◆ Short task A:
According to the obituary of the pianist Hamish Milne, why was he lucky at the Accademia Chigiana in Siena?

◆ Text segment:
::::::::

Hamish Milne, a fine pianist renowned for his recordings of the Russian composer, Nikolai Medtner, and of the little-known sonatas of Carl Maria von Weber, died this weekend. He was a much-loved teacher at the Royal Academy of Music in London.

From his website cv:

Hamish Milne was born and grew up in Salisbury of Scottish parents and studied with Harold Craxton at the Royal Academy of Music and then in Italy with Guido Agosti (who had studied with Busoni). At the Accademia Chigiana in Siena he was lucky enough to hear the classes of Casals, Cortot and Segovia at the end of their lives and, in particular, to hear those of Sergiu Celibidache, which made a deep impression on him that lasts to this day. He is interested in film, books, people and cricket, ‘in a completely eclectic and disorganized way’.

UPDATE: Hyperion Records have issued this statement: Hyperion is very sad to hear the news of Hamish Milne’s passing. Hamish made a dozen very fine recordings for Hyperion both as a soloist and as a chamber musician. His wide discography includes Bach transcriptions by Catoire and Kabalevsky, Busoni’s dynamic solo piano music and rare concertos by Lyapunov, Holbrooke and Wood but Hamish is probably best known as a champion of the works of Nikolai Medtner.

::::::::

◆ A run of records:
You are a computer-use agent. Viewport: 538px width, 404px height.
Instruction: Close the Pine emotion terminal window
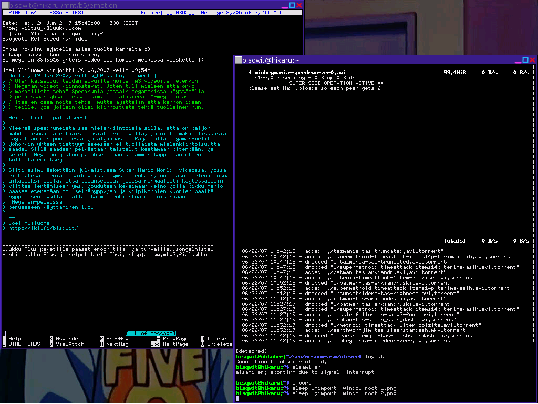point(299,5)
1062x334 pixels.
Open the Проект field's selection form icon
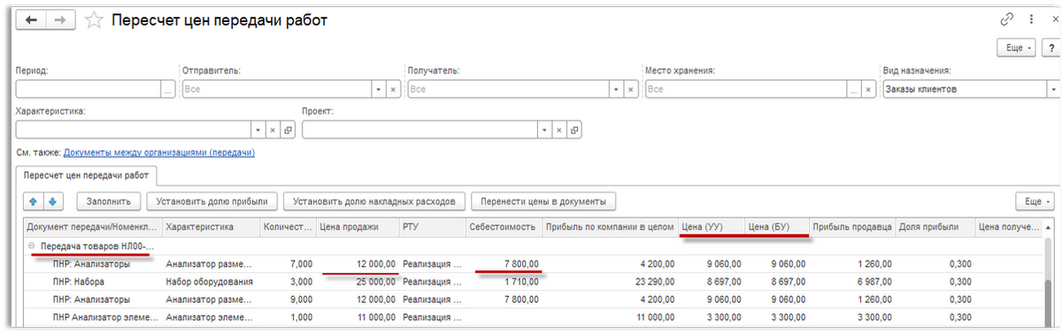click(573, 129)
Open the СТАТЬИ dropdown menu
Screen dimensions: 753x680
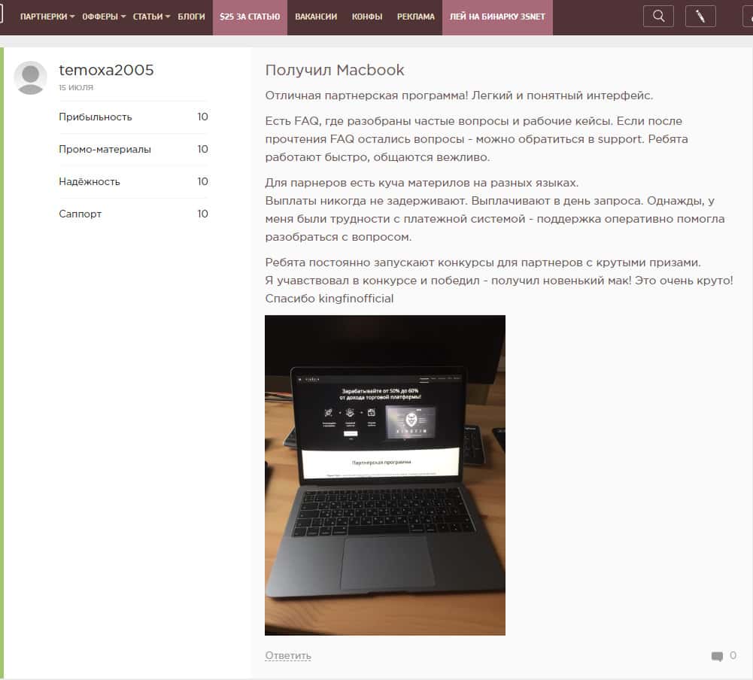(151, 17)
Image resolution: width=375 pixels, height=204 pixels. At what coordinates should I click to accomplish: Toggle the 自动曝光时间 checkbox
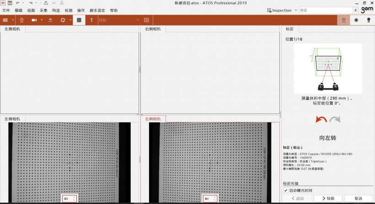tap(286, 190)
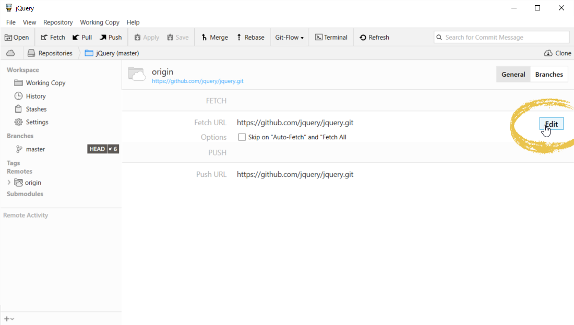Open the add menu at sidebar bottom
The width and height of the screenshot is (574, 325).
point(9,319)
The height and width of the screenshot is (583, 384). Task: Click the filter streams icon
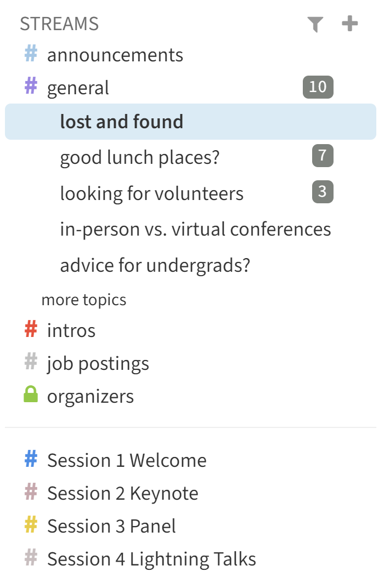[x=315, y=24]
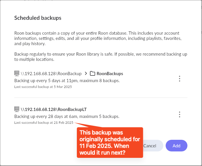Open three-dot menu for RoonBackupLT schedule
This screenshot has width=202, height=166.
point(180,114)
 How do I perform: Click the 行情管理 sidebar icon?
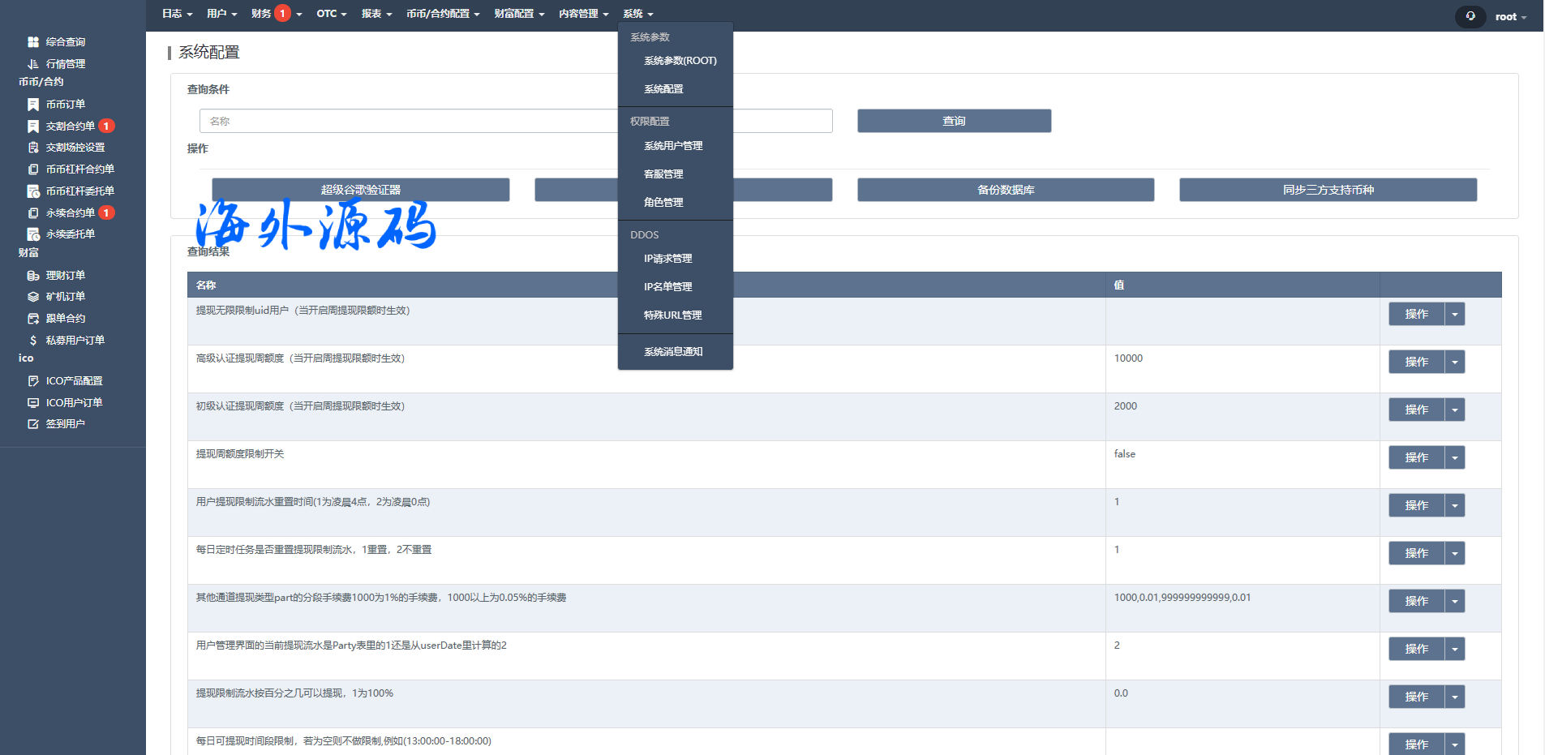pos(33,64)
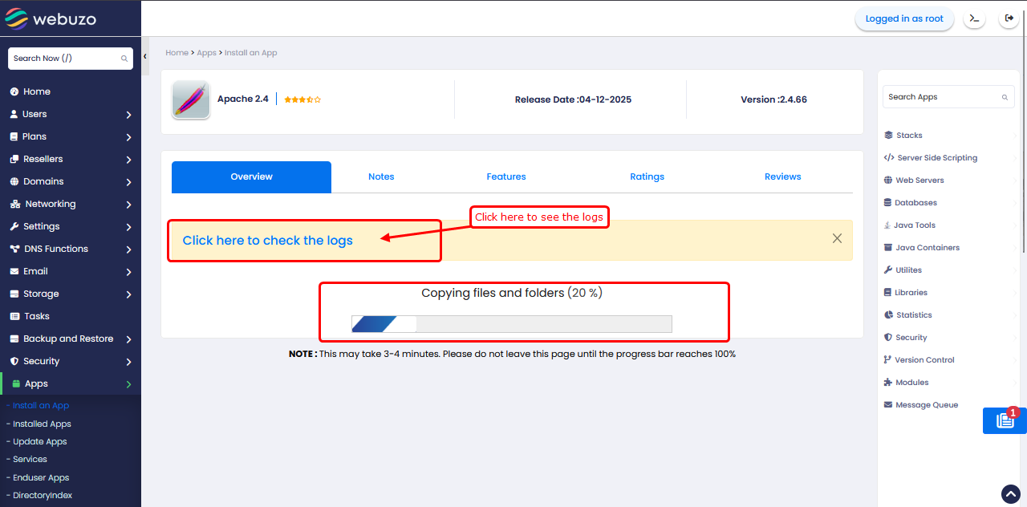1027x507 pixels.
Task: Click the star rating beside Apache 2.4
Action: click(x=302, y=99)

::::::::

◆ Short task B:
Return the stretch of the listing from the line containing "Open the СТАТЬИ dropdown menu" through the end of the listing, unchanged, and leave the pictures out.

◆ Full answer A:
There he was able to hear the classes of Casals, Cortot and Segovia at the end of their lives. In particular, he heard those of Sergiu Celibidache, which made a deep impression on him.

◆ Full answer B:
Open the СТАТЬИ dropdown menu
Screen dimensions: 753x680
(151, 17)
Image resolution: width=375 pixels, height=204 pixels. At what coordinates should I click to accomplish: Toggle the 自动曝光时间 checkbox
tap(286, 190)
Open the add menu at sidebar bottom
The width and height of the screenshot is (574, 325).
point(9,319)
The height and width of the screenshot is (583, 384). Task: Click the filter streams icon
[x=315, y=24]
Open three-dot menu for RoonBackupLT schedule
This screenshot has width=202, height=166.
point(180,114)
 How do I perform: Click the 行情管理 sidebar icon?
pos(33,64)
1027x507 pixels.
Task: Click the star rating beside Apache 2.4
Action: click(x=302, y=99)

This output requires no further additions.